▶ [Prompt]: The goal is an unaltered copy of the records below, minus any images.

*** Material supplied

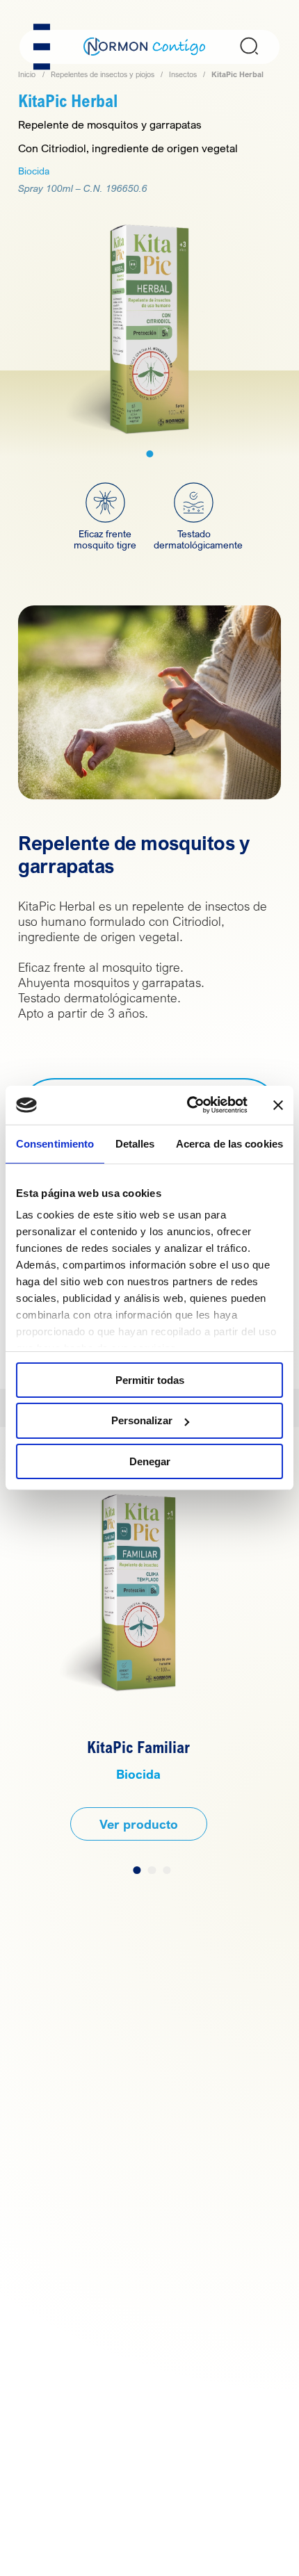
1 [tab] (149, 453)
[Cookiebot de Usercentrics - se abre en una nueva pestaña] (188, 1105)
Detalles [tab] (135, 1143)
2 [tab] (152, 1870)
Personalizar (141, 1420)
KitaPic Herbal (237, 74)
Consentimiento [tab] (55, 1143)
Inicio (26, 74)
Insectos (183, 74)
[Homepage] (144, 46)
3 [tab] (166, 1870)
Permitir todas (149, 1379)
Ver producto (138, 1824)
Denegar (149, 1461)
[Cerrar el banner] (278, 1105)
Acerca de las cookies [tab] (229, 1143)
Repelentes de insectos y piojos (102, 74)
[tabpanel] (149, 325)
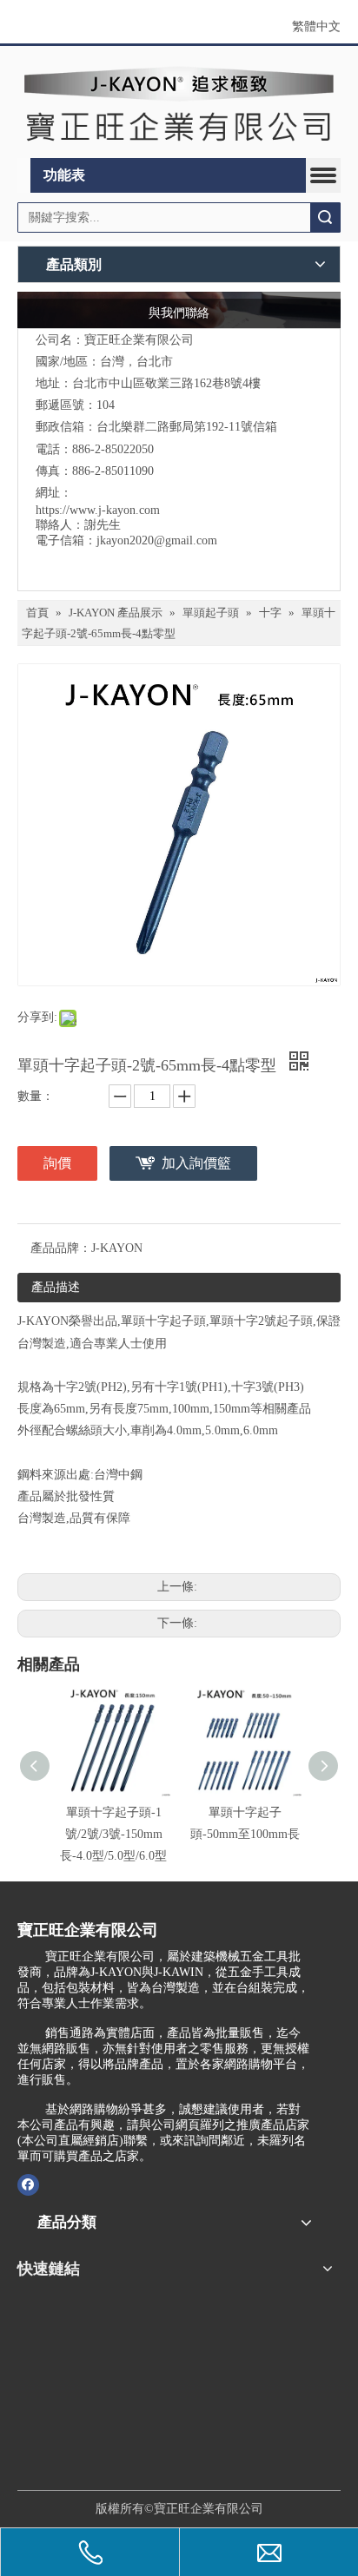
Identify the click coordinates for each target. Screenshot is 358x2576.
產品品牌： (60, 1248)
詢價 (57, 1163)
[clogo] (179, 102)
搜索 (325, 217)
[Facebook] (28, 2184)
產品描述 (55, 1287)
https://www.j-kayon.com (98, 510)
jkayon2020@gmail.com (156, 540)
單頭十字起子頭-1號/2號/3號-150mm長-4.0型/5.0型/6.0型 (113, 1834)
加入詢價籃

******

▶ [Answer to the problem]:
1 [tab] (149, 453)
[Cookiebot de Usercentrics - se abre en una nueva pestaña] (188, 1105)
Detalles [tab] (135, 1143)
2 [tab] (152, 1870)
Personalizar (141, 1420)
KitaPic Herbal (237, 74)
Consentimiento [tab] (55, 1143)
Inicio (26, 74)
Insectos (183, 74)
[Homepage] (144, 46)
3 [tab] (166, 1870)
Permitir todas (149, 1379)
Ver producto (138, 1824)
Denegar (149, 1461)
[Cerrar el banner] (278, 1105)
Acerca de las cookies [tab] (229, 1143)
Repelentes de insectos y piojos (102, 74)
[tabpanel] (149, 325)
Identify the click coordinates for each target. Screenshot is 358x2576.
產品品牌： (60, 1248)
詢價 (57, 1163)
[clogo] (179, 102)
搜索 (325, 217)
[Facebook] (28, 2184)
產品描述 (55, 1287)
https://www.j-kayon.com (98, 510)
jkayon2020@gmail.com (156, 540)
單頭十字起子頭-1號/2號/3號-150mm長-4.0型/5.0型/6.0型 (113, 1834)
加入詢價籃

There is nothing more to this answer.